LEAPS, or Long-term Equity AnticiPation Securities, are essentially the same as regular options, except that their expiration date is much further in the future.

Features of LEAPS include:

  • First became available in 1990
  • Longer term expiration dates (9 to 30 months away)
  • Due date is always in January
  • LEAPS have a different trading symbol naming procedure than regular options
  • Converts to regular option once it reaches within nine months of expiration, although the only real change is that the trading symbol changes to match the normal option naming procedure for symbol trading
  • Never more than two active LEAPS expiration cycles at a time (e.g. Jan 2009 and Jan 2010, but only Jan 2011 after Jan 2009 converts to regular option)
  • LEAPS are not available for every stock that trades options

Time Lapse and LEAPS

The amount of daily time decay, known as theta, occurs much more slowly with LEAPS than with short-term options. In fact, a fundamental characteristic of all options is that the closer an option gets to expiration, the faster the speed of the daily passage of time accelerates.

Benefits of LEAPS:

  • Ability to leverage position/investment without using margin
  • More time for the underlying stock to move in the direction you expect
  • Flexibility – LEAPS can be used on its own or as part of various other trading strategies

Disadvantages of LEAPS:

  • Bid-ask spread penalty is much higher for LEAPS than for short term options
  • Stocks MUST move (up for LEAP calls, down for LEAP puts) by a certain amount so you can break even when holding it as a simple long position
  • No benefit of ownership (dividends, voting rights, etc.)

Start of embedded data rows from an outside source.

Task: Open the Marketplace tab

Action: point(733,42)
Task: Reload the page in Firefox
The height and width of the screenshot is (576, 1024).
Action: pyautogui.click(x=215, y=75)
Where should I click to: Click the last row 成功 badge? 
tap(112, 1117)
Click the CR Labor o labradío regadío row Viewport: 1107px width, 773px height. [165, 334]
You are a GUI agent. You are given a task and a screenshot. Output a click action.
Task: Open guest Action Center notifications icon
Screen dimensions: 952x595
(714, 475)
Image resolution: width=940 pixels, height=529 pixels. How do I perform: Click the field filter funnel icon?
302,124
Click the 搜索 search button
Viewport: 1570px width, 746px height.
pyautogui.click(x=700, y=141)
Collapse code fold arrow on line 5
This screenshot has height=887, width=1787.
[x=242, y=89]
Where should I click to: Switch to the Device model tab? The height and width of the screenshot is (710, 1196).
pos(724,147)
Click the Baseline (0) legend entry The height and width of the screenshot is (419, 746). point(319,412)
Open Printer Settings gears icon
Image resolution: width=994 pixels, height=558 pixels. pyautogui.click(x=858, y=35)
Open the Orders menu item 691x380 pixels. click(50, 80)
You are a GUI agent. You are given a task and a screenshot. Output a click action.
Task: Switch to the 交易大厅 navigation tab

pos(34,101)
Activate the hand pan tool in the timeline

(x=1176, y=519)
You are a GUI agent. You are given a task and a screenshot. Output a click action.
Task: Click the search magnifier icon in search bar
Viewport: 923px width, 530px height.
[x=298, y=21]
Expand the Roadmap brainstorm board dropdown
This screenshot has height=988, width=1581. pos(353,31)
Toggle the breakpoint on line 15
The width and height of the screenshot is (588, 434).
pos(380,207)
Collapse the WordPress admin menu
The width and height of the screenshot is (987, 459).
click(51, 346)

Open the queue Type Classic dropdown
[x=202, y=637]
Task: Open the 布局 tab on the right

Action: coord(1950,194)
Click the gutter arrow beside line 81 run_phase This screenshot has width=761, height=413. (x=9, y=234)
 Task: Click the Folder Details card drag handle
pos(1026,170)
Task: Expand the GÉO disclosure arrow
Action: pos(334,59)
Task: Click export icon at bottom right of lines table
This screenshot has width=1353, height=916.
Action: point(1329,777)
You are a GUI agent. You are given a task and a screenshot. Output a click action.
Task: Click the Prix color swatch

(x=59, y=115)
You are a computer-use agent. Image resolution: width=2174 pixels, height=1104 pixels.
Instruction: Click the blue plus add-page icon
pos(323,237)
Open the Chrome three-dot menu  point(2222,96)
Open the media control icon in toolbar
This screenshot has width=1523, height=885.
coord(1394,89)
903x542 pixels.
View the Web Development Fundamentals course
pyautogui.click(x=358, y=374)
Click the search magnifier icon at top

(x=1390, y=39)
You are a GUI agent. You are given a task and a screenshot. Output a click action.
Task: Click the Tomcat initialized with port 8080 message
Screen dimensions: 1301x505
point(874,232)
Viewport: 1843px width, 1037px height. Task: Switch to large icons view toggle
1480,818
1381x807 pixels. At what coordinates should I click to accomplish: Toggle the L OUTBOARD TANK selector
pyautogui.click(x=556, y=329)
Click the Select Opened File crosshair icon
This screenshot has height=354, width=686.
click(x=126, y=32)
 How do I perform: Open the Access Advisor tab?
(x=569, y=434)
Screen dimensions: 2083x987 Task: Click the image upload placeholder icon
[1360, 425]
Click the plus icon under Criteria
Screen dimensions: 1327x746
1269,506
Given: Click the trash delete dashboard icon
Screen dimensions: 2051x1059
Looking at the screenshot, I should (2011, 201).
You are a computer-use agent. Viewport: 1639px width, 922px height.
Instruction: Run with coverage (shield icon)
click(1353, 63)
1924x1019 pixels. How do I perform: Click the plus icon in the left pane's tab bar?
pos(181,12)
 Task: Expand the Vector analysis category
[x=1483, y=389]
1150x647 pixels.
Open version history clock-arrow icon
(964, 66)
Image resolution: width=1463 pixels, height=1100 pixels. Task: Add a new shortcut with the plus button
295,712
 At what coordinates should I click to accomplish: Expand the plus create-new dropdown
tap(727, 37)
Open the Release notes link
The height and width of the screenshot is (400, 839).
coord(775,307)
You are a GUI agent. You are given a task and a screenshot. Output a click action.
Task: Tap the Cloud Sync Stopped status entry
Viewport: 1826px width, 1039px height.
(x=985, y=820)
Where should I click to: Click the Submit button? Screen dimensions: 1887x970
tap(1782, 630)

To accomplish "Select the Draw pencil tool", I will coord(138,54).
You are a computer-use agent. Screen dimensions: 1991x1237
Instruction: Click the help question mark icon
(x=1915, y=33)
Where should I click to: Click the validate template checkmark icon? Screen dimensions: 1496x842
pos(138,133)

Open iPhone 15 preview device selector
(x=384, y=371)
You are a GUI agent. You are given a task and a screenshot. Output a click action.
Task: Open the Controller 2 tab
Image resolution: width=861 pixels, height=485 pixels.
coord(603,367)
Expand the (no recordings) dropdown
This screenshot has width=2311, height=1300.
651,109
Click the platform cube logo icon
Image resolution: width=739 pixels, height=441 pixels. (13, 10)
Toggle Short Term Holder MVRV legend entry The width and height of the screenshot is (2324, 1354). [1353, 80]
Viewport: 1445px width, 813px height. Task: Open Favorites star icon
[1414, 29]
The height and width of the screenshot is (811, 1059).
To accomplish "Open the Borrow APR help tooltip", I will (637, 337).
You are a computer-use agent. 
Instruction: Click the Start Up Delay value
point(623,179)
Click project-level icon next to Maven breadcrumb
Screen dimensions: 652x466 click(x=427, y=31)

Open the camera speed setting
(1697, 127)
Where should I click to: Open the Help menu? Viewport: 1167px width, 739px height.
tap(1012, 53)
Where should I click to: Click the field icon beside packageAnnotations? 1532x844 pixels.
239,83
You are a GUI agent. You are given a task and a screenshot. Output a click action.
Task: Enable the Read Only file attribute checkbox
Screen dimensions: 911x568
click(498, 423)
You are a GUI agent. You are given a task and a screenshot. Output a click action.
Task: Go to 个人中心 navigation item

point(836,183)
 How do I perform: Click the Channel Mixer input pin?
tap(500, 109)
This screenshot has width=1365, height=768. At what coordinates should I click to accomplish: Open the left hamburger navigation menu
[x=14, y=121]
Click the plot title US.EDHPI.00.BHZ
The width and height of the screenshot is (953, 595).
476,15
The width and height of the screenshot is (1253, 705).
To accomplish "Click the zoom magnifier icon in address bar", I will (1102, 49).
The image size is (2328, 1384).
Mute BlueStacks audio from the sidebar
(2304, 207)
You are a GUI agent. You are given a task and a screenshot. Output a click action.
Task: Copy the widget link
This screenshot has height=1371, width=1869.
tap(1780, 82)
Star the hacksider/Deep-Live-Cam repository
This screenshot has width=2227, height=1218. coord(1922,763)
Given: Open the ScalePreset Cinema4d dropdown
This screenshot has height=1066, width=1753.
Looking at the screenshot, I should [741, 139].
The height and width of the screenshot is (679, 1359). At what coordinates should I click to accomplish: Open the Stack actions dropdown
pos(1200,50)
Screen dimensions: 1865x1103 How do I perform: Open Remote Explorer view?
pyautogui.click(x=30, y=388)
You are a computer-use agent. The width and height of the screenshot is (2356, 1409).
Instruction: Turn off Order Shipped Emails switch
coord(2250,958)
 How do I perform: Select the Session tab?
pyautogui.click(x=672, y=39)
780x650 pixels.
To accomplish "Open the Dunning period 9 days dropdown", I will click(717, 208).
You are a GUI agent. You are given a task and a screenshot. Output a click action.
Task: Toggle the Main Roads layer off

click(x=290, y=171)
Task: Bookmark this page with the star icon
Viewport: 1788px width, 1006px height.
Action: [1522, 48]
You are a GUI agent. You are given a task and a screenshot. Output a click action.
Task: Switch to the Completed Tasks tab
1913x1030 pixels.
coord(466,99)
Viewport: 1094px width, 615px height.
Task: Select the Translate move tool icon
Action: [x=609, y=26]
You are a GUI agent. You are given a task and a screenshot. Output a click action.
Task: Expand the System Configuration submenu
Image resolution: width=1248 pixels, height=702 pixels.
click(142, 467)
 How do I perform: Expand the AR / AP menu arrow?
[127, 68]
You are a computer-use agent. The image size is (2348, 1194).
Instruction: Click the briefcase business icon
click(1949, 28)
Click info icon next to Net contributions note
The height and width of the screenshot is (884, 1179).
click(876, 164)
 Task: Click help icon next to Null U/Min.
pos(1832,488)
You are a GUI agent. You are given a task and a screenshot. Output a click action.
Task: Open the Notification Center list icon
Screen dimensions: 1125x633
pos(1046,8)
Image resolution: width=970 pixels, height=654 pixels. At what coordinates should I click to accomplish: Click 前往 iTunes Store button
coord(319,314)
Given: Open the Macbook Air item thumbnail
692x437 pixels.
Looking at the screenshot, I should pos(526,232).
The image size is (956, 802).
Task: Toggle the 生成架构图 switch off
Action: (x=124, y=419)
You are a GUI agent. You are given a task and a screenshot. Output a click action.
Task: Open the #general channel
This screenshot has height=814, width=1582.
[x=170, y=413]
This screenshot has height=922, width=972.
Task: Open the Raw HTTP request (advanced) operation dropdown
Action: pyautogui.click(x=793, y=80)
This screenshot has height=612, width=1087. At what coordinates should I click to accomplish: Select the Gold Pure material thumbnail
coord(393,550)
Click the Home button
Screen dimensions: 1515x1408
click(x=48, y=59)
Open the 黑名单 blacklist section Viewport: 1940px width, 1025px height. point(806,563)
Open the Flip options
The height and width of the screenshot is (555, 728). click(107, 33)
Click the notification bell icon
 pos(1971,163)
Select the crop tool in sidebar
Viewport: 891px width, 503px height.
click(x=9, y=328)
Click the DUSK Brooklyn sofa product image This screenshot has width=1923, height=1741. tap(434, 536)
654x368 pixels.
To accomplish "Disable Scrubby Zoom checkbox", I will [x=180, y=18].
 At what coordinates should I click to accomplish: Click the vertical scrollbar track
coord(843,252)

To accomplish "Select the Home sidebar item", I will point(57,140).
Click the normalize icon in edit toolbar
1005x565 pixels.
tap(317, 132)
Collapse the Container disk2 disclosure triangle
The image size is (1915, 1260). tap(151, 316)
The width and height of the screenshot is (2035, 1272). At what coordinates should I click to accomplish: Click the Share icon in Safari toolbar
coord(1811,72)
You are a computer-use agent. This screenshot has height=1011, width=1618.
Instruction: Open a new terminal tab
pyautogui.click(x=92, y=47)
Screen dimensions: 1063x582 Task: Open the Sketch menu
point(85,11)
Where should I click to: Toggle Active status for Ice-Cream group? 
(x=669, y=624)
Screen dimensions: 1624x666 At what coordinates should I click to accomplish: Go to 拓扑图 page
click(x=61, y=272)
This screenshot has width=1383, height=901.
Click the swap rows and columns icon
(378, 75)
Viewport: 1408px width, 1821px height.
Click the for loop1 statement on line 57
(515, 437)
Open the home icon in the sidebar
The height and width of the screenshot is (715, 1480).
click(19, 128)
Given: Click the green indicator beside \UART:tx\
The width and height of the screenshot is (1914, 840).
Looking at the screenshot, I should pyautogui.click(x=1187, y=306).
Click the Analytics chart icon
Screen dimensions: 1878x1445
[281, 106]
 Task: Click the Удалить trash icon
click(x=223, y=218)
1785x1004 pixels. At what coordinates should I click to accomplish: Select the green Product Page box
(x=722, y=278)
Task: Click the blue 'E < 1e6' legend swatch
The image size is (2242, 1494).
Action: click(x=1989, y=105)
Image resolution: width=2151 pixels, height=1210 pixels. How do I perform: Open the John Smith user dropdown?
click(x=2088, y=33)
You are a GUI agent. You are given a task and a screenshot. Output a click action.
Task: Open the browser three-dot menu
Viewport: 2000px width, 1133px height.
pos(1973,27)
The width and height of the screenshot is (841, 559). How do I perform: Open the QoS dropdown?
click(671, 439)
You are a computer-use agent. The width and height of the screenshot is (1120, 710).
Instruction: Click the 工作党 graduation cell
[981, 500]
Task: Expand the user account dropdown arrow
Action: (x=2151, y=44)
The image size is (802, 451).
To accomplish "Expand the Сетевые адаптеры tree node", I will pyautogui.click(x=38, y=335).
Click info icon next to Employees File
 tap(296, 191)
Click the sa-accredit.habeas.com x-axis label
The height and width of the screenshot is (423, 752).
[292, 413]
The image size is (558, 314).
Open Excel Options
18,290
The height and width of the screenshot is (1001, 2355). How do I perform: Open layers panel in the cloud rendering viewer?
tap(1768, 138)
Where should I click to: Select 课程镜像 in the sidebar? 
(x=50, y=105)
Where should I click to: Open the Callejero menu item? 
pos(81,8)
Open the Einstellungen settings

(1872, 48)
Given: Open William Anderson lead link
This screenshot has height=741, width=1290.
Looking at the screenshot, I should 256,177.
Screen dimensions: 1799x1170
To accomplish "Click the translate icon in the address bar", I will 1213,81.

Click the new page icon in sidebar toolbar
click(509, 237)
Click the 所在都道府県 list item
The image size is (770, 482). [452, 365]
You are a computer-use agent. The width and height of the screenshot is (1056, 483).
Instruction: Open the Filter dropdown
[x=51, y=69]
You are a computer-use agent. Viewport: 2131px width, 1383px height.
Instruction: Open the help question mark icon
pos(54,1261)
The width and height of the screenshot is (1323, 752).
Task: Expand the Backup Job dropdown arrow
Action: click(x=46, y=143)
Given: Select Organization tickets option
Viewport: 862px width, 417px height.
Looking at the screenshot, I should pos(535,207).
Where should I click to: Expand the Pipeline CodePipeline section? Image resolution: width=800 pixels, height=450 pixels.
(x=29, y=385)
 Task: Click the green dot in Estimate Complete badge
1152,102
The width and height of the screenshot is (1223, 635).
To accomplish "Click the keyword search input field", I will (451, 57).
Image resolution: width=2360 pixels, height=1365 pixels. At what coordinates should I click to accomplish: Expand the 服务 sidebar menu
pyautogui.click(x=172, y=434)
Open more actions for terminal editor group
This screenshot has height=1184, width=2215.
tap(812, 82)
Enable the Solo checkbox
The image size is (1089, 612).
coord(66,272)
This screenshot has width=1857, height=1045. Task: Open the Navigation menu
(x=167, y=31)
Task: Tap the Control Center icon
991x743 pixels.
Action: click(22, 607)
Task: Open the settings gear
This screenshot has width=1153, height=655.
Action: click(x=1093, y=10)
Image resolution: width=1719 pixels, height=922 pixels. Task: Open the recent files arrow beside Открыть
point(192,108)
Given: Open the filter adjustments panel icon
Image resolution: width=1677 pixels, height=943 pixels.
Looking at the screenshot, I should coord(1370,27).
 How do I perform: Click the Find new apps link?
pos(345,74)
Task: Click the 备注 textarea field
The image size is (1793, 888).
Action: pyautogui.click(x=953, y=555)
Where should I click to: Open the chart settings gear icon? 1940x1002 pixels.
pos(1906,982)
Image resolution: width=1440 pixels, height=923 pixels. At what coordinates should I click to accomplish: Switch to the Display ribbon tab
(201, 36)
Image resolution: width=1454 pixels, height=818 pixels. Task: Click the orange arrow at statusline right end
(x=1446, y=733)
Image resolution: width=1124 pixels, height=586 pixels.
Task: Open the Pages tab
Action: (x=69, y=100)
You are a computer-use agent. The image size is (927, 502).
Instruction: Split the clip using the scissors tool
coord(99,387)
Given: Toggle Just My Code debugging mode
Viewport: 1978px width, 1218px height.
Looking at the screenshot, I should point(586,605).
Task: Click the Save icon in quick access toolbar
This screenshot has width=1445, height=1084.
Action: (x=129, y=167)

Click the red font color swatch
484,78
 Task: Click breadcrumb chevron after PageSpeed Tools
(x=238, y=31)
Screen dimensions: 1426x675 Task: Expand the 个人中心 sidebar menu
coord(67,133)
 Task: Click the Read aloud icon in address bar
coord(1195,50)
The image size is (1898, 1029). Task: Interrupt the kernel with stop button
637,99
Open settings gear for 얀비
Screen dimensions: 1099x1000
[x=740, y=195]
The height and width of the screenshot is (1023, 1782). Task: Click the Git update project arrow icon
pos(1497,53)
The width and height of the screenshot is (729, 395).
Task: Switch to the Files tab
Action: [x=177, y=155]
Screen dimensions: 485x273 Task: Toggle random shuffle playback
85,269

What you can do with LEAPS:

In addition to simply buying and holding LEAPS as part of a medium to long-term replacement for owning the underlying stock (and potentially generating a much higher return), LEAPS can also be used as part of other strategies. Usually they are used in a covered call fashion where the LEAPS are held as a substitute for owning the underlying stock and then short term options (calls in this case), sold against them for income, or as a way to reduce the cost base on the LEAPS.

Conclusion:

Options strategies are many and varied. Strategies can be used to achieve any number of objectives. LEAPS is just another tool available to the flexible options trader. Like all options trading strategies, LEAPS can be used as conservatively or as aggressively as desired. If you are not familiar with LEAPS, further research may be warranted to determine if there should be a place for them in your own portfolio.